Gypenoside XLIX targets SIRT1 to block YAP-NLRP3 activation and improve sepsis-induced cardiomyopathy

Background: The pathogenesis of sepsis-induced cardiomyopathy (SIC) remains unclear, presenting a complex challenge in both clinical practice and research. Gypenoside XLIX (Gyp-XLIX) has garnered significant attention for its anti-inflammatory, antioxidant, and various Other pharmacological activities; however, its protective effect on SIC has not been thoroughly investigated.

Purpose: This study aims to explore the effect of Gyp-XLIX on SIC and its potential therapeutic mechanisms.
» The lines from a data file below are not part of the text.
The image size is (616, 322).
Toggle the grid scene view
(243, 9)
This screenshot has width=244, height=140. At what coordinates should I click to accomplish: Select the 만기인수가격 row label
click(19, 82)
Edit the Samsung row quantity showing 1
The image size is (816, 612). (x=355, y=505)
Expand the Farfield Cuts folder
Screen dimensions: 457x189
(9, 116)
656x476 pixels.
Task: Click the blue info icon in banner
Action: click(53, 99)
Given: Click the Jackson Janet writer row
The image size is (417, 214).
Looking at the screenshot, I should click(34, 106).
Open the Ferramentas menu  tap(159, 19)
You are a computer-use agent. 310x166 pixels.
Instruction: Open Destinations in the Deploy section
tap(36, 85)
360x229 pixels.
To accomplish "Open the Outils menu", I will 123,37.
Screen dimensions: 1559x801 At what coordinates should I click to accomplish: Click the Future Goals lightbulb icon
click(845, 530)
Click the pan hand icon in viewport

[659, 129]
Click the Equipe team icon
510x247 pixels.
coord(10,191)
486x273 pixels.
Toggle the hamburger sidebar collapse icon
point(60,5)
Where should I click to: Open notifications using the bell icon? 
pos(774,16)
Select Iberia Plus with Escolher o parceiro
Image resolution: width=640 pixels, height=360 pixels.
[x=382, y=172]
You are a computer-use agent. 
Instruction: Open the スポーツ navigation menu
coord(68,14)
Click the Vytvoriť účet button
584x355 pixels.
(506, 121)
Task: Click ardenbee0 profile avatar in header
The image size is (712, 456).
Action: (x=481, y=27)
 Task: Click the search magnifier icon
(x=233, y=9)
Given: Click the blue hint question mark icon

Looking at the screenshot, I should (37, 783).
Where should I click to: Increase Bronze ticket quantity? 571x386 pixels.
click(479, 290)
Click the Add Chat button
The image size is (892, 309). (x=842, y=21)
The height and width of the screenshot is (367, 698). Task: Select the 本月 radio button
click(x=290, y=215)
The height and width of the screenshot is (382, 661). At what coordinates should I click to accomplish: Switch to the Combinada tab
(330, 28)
Methods: A sepsis mouse model was established through cecal ligation and puncture surgery and treated with Gyp-XLIX. The modeling was evaluated through sepsis model scoring, survival analysis, weight changes, wet-to-dry weight ratio, H&E staining, biochemical assays and cardiac ultrasound. The mechanism exploration was deteced using proteomics Sequencing, Western blotting, qPCR, biochemical analysis, and Reactive Oxygen Species assays. Additionally, target proteins of Gyp-XLIX were identified through LC-MS/MS proteomics analysis, molecular docking, CESTA, DARTS, SPR with SIRT1 being a primary focus. Bioinformatics and Immunoprecipitation mass spectrometry analysis, and immunohistochemistry were employed to further elucidate the downstream target of SIRT1, specifically the YAP-NLRP3 pathway. The degradation mechanisms of YAP-NLRP3 were explored using MG132, chloroquine, cycloheximide, and co-immunoprecipitation. Corresponding rescue experiments were conducted in H9C2 cells for further validation.

Results: Gyp-XLIX effectively mitigates SIC, reduces cardiac inflammation, and restores cardiac structural, left ventricular functional abnormalities, and oxidative stress balance. Proteomics results showed that Gyp-XLIX binded to SIRT1 and alleviates inflammation and oxidative stress. Whereas, SIRT1 is low expressed and alleviated oxidative stress and NLRP3 inflammasome activation in SIC. Mechanically, Gyp-XLIX binded to SIRT1 improved its stability and promoted the deacetylation and phosphorylation of downstream YAP, which in turn regulated YAP degradation. This process subsequently affects the ubiquitination of NLRP3, downstream of YAP, at the K27 site, leading to its degradation and, consequently, alleviating inflammation and oxidative stress during SIC.

Conclusion: Gyp-XLIX targets SIRT1 to block YAP-NLRP3 activation and improve SIC, suggesting that Gyp-XLIX is an effective protective agent against SIC and represents a promising therapeutic strategy.

Gypenoside XLIX; SIRT1; Sepsis-induced cardiomyopathy; YAP-NLRP3.